Le Comité a considéré que cette distribution de prime avait été réalisée uniquement pour permettre à M la constatation comptable d’un produit financier, en lieu et place d’un produit exceptionnel si les titres F1 avaient simplement été cédés (le prix de cession étant alors majoré du montant de la prime distribuée). Or, un produit financier entre dans le calcul du RCAI Ajusté permettant l’imputation des intérêts non déduits et reportés en avant, ce qui n’est pas le cas d’un produit exceptionnel. Le Comité a donc considéré que la société-mère avait artificiellement majoré son RCAI Ajusté en procédant à une distribution pré-cession pour permettre l’imputation de ces intérêts, ce que n’aurait pas permis la simple cession des titres F1.
3. Quelques implications à retenir de cet avis pour les opérations de LBO
La portée de cet avis est incertaine, notamment dans le cadre d’opérations de LBO.
Il parait cependant acquis que le Comité considère qu’il est possible de mettre en œuvre la procédure de l’abus de droit en cas de contournement d’un texte anti-abus. Cette réponse n’allait pas forcément de soi, dans la mesure où le principe d’interprétation restrictive qui doit gouverner tout texte anti-abus pouvait conduire à privilégier une analyse littérale du texte sur la sous-capitalisation, sans se référer à l’intention du législateur. Telle n’est pas l’approche retenue par le Comité.

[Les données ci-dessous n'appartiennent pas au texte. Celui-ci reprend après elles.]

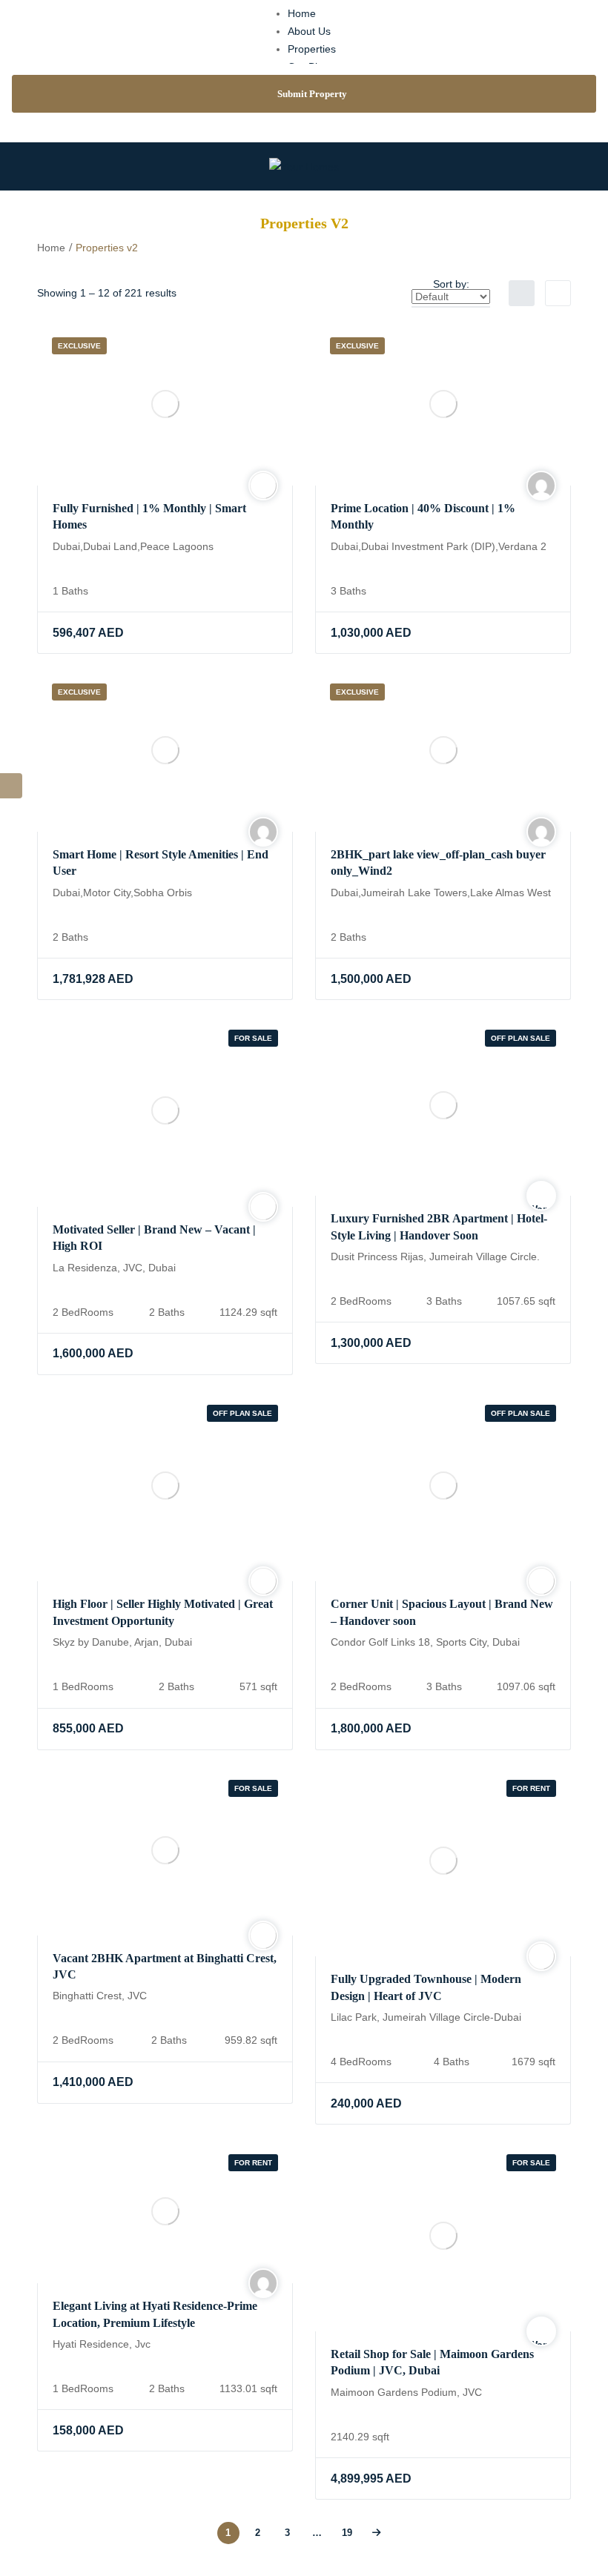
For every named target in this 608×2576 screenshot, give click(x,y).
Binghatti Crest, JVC (100, 1995)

Plus largement, cet avis souligne une sensibilité accrue des opérations ayant pour effet de participer de la recapitalisation de sociétés. A cet effet, on notera en particulier que l’avis défavorable rendu par le Comité sur les opérations intervenues en 2006 et 2007 ne l’était que sur la base d’un argument relatif à l’entrée en vigueur de la loi dans le temps, et non sur les opérations prises en tant que telles de distributions sans mise en paiement / conversions en capital. Il paraitrait cependant sévère de reprocher à une filiale de procéder à une distribution sans mise en paiement, aux seuls motifs que cela participerait de la recapitalisation de sa mère sans flux financiers ni imposition, car l’opération entraine des conséquences juridiques (substitution d’un risque de prêteur au risque d’actionnaire) et financières (fluidification ultérieure de la circulation des liquidités entre les deux entités) significatives. En revanche, une éventuelle souscription quasi-simultanée à une augmentation de capital des filiales distributrices au moyen de la créance de distribution parait appeler la plus grande vigilance.
Notes
1. Voir notamment «Intérêts d’emprunts : « déduis-moi si tu peux !»», par Laurent HEPP et Jean-Charles BENOIS, Option Finance, 4 novembre 2013.
2. Voir notamment le Rapport de la Commission des finances de l’Assemblée nationale sur le projet de loi de finances pour 2006, p.489, et le Rapport de la Commission des finances du Sénat sur le projet de loi de finances pour 2006, p.362.